#### PROVIDED RECORDS ####

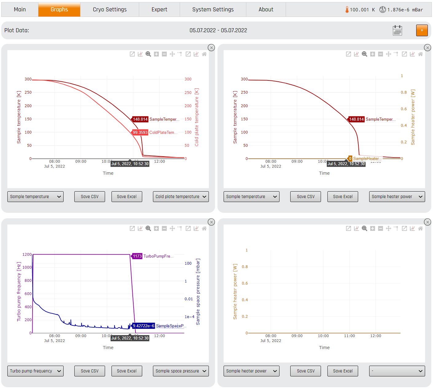Viewport: 434px width, 389px height.
Task: Expand the empty dash second-axis dropdown
Action: tap(397, 371)
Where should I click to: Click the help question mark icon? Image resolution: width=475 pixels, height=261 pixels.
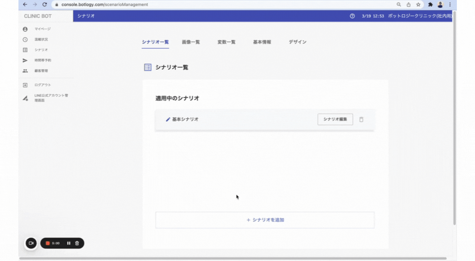click(352, 16)
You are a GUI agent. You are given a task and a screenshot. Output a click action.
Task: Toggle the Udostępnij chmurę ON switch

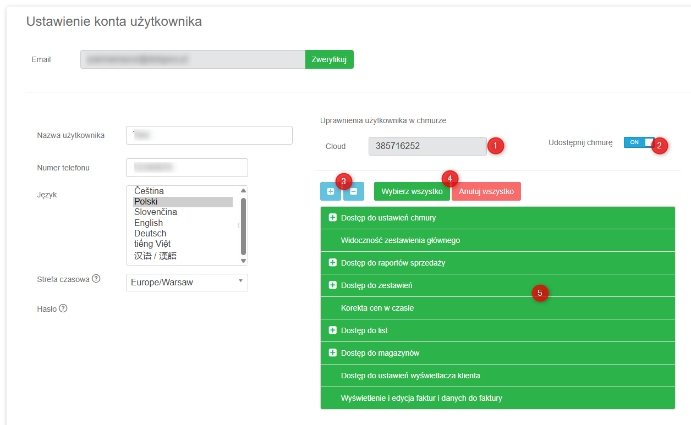[639, 142]
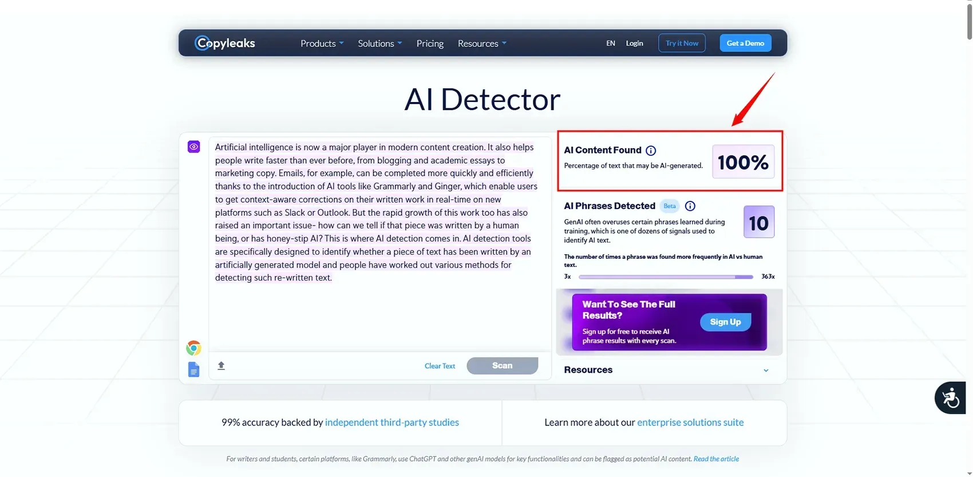Image resolution: width=973 pixels, height=477 pixels.
Task: Click inside the text input area
Action: [x=378, y=315]
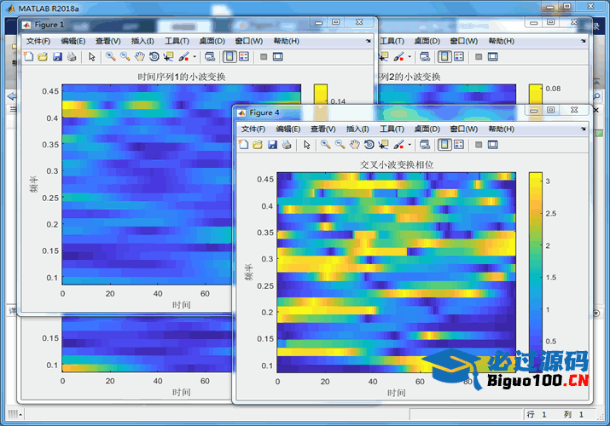Expand brush color dropdown arrow in Figure 4
This screenshot has width=610, height=426.
[409, 145]
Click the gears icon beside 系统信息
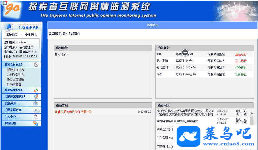The height and width of the screenshot is (150, 258). (36, 123)
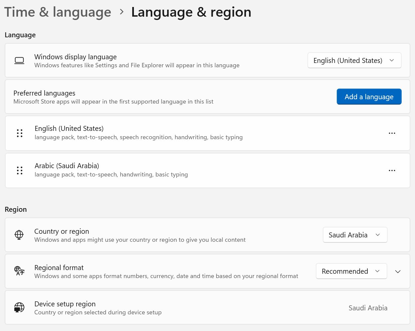The image size is (415, 331).
Task: Open more options for Arabic (Saudi Arabia)
Action: [392, 170]
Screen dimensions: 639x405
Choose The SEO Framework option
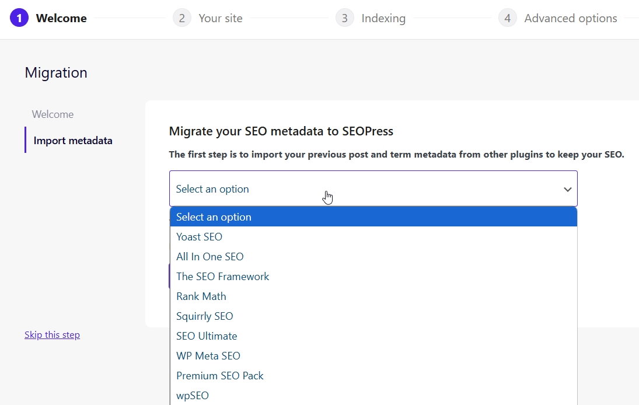coord(222,277)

####

EXERCISE TASK: Please retype all of the entries above word for word, leaving out the pictures.

RESULT FOR THIS EXERCISE:
Viewport: 434px width, 389px height.
Task: Expand the empty dash second-axis dropdown
Action: tap(397, 371)
Where should I click to: Click the help question mark icon? Image resolution: width=475 pixels, height=261 pixels.
click(352, 16)
You are a GUI agent. You are given a task and a screenshot. Output a click action.
Task: Toggle the Udostępnij chmurę ON switch

[639, 142]
Image resolution: width=973 pixels, height=477 pixels.
Task: Click inside the text input area
Action: [x=378, y=315]
Expand brush color dropdown arrow in Figure 4
This screenshot has width=610, height=426.
[409, 145]
Click the gears icon beside 系统信息
The height and width of the screenshot is (150, 258). (36, 123)
The image size is (415, 331).
Task: Open more options for Arabic (Saudi Arabia)
Action: [392, 170]
Screen dimensions: 639x405
Choose The SEO Framework option
coord(222,277)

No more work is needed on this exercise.